There was a sombre almost savage wildness about Yessney that was certainly not
likely to appeal to town-bred tastes, and Sylvia, notwithstanding her name, was
accustomed to nothing much more sylvan than "leafy Kensington." She looked on
the country as something excellent and wholesome in its way, which was apt to
become troublesome if you encouraged it overmuch. Distrust of townlife had been
a new thing with her, born of her marriage with Mortimer, and she had watched
with satisfaction the gradual fading of what she called "the Jermyn-Street-look"
in his eyes as the woods and heather of Yessney had closed in on them
yesternight. Her will-power and strategy had prevailed; Mortimer would stay.
Outside the morning-room windows was a triangular slope of turf, which the
indulgent might call a lawn, and beyond its low hedge of neglected fuschia
bushes a steeper slope of heather and bracken dropped down into cavernous combes
overgrown with oak and yew. In its wild open savagery there seemed a stealthy
linking of the joy of life with the terror of unseen things. Sylvia smiled
complacently as she gazed with a School-of-Art appreciation at the landscape,
and then of a sudden she almost shuddered.

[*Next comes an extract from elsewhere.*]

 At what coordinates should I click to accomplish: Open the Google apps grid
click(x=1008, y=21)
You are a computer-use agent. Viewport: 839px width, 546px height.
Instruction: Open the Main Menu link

"It is very wild," she said to Mortimer, who had joined her; "one could almost
think that in such a place the worship of Pan had never quite died out."
"The worship of Pan never has died out," said Mortimer. "Other newer gods have
drawn aside his votaries from time to time, but he is the Nature-God to whom all
must come back at last. He has been called the Father of all the Gods, but most
of his children have been stillborn."
Sylvia was religious in an honest, vaguely devotional kind of way, and did not
like to hear her beliefs spoken of as mere aftergrowths, but it was at least
something new and hopeful to hear Dead Mortimer speak with such energy and
conviction on any subject.
"You don't really believe in Pan?" she asked incredulously.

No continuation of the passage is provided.